On the flip side, allowing the service account would safe effort of having to maintain the envvar entries.

Conceptually something similar to this should work within a clean (Python + toolforge_weld) pod

import os

from toolforge_weld.api_client import ToolforgeClient
from toolforge_weld.config import load_config
from toolforge_weld.kubernetes_config import Kubeconfig

tool_name = os.environ.get('TOOL_NAME')
config = load_config(tool_name)
client = ToolforgeClient(
    server=f"{config.api_gateway.url}",
    kubeconfig=Kubeconfig.from_container_service_account(namespace=f'tool-{tool_name}'),
    user_agent="ClueBot NG Trainer",
)
print(client.get(f"/jobs/v1/tool/{tool_name}/jobs/"))

(Today this will fails the ssl cert check + return a 403 with SSL verification turned of)

Benefits (why should this be implemented?):

This would make scheduling of pods via the "supported method" significantly easier for users.

It would enable more flexible usage of toolforge jobs, supporting more diverse workloads.

"Native" support reduces the overhead and complexity of needing to manage duplicating credentials on the maintainers end.

Event Timeline

Hi @DamianZaremba, can you please associate one or more active project tags with this task (via the Add Action...Change Project Tags dropdown)? That will allow to see a task when looking at project workboards or searching for tasks in certain projects, and get notified about a task when watching a related project tag. Thanks!

Aklapper renamed this task from Ease `toolfoge_weld` usage from within pods to Ease `toolforge_weld` usage from within pods.Aug 3 2025, 3:54 PM

Sorry, I forgot that it doesn't pick up the context of the workboard currently being viewed... added Toolforge.

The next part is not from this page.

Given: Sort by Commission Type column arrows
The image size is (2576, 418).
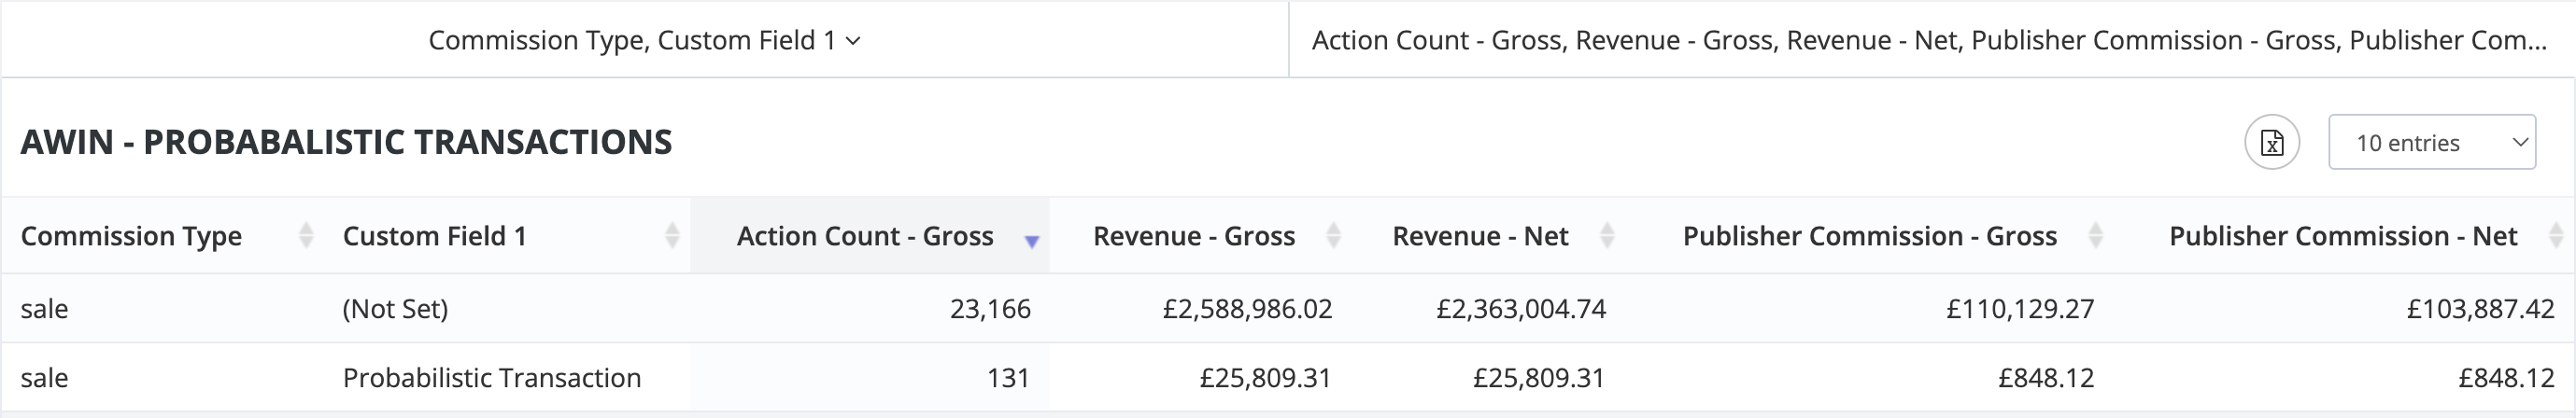Looking at the screenshot, I should tap(306, 236).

The cert does appear to get rotated? The trigger job started failing with:

Exception: Failed to create coord-legacy-report-interface-import: [400] <html>
<head><title>400 The SSL certificate error</title></head>
<body>
<center><h1>400 Bad Request</h1></center>
<center>The SSL certificate error</center>
<hr><center>nginx/1.21.0</center>
</body>
</html>

Copying the crt/key into envvars allowed it to work again.

Note that toolforge_weld was created to run for internal toolforge service, so it's not meant to be used by users (that's why it's tweaked for), it's internal to toolforge and might get changed/go away without notice. We have in plan to generate a proper client using the openapi spec, but for now there's no official toolforge python library.

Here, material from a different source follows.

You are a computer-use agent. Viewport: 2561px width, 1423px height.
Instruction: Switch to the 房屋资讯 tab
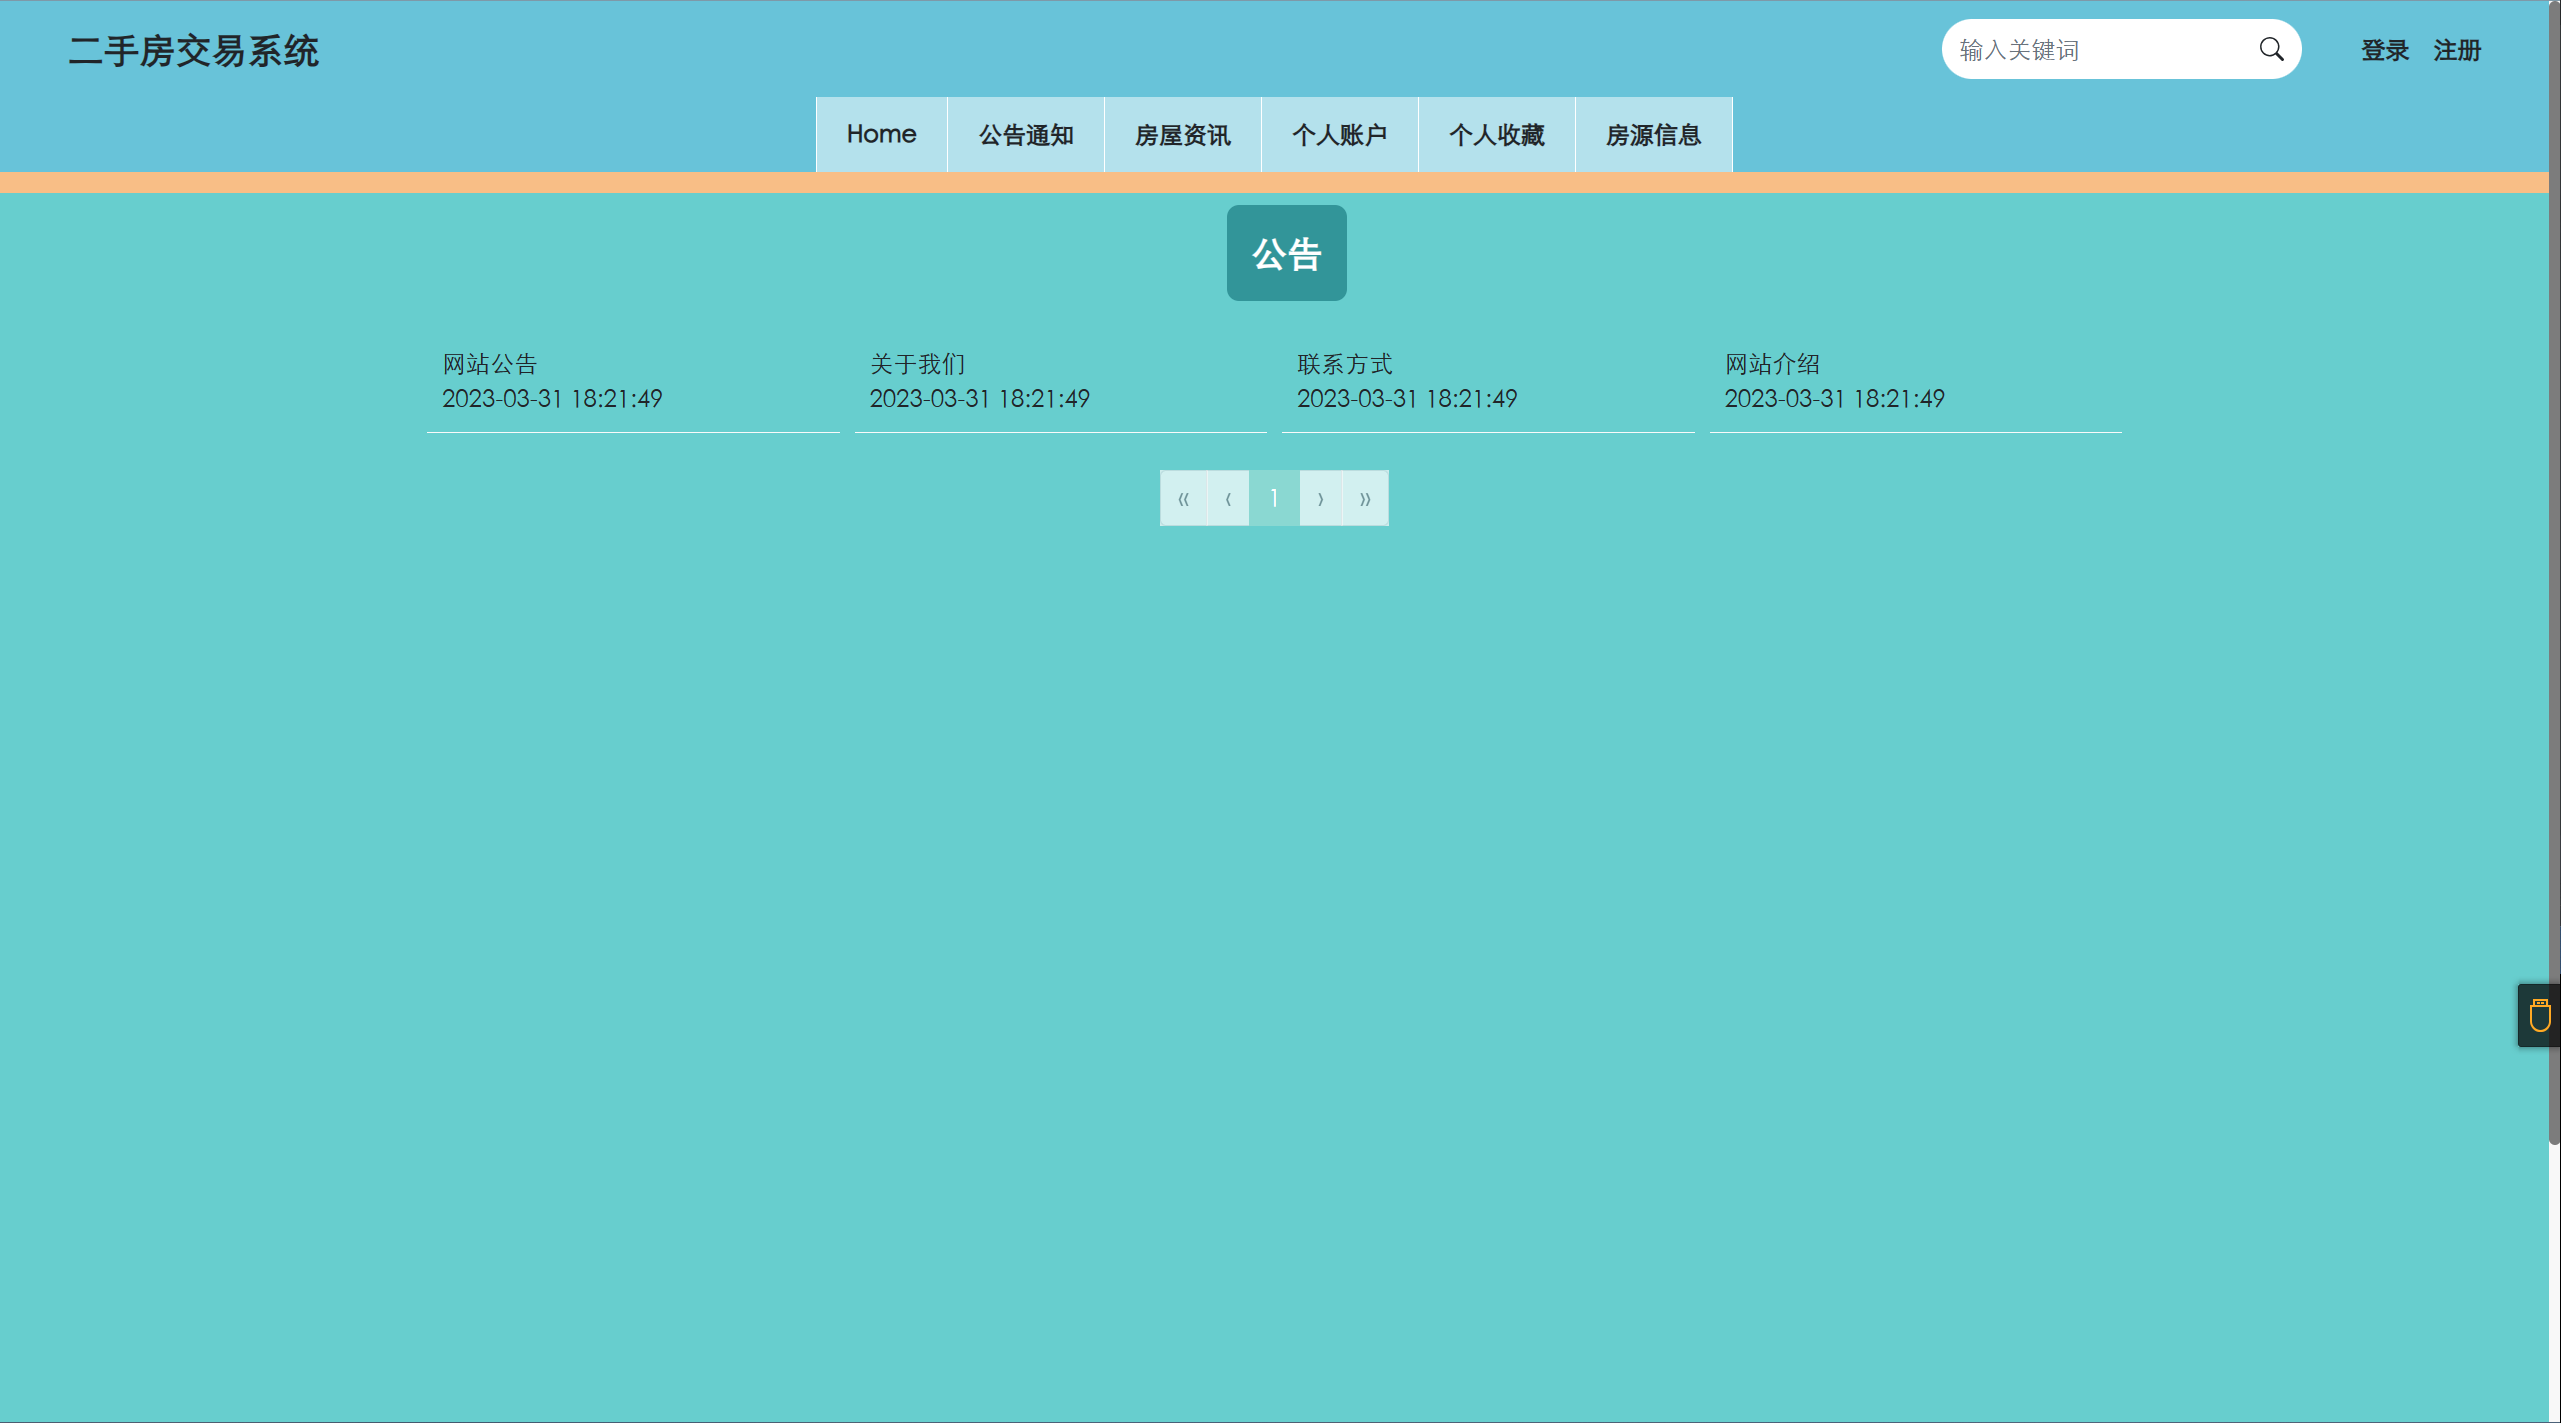point(1183,135)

The only supported interfaces is using the api directly (ex. requests but you have to load the certs yourself), or using the clients from the shell toolforge ..., that require you to mount NFS currently.

Now said that, allowing people to use the API without having to mount NFS would be really great :)

Something we can try is:

  • store the certs in secrets, and mount on the pods automatically
  • store the toolname in an envvar (ex. $TOOL_NAME)

with that the clients can have access to everything they need without NFS

I'm fine with using requests directly and handling what the shim layer does directly.

Perhaps there should be a note on https://pypi.org/project/toolforge-weld/ if this is not intended to be user facing.

This task is more about how to get the secrets without NFS (otherwise I can just mount nfs and call the toolforge cli command).

I'll tweak the description to be a bit more generic.

DamianZaremba renamed this task from Ease `toolforge_weld` usage from within pods to Ease toolforge api usage from within pods.Aug 7 2025, 4:34 PM

Perhaps there should be a note on https://pypi.org/project/toolforge-weld/ if this is not intended to be user facing.

Yep, we can make it clearer, Shared Python code for Toolforge infrastructure components. is probably not enough, I'll send a quick patch.